TASK GOAL. Return the records below from the line containing "The image size is (1179, 615)." onward, exactly, through and including the last line.

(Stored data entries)
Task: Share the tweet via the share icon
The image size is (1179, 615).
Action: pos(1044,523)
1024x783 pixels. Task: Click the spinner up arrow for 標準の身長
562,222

EXERCISE RESPONSE.
The image size is (1179, 615).
Action: pos(1044,523)
1024x783 pixels. Task: Click the spinner up arrow for 標準の身長
562,222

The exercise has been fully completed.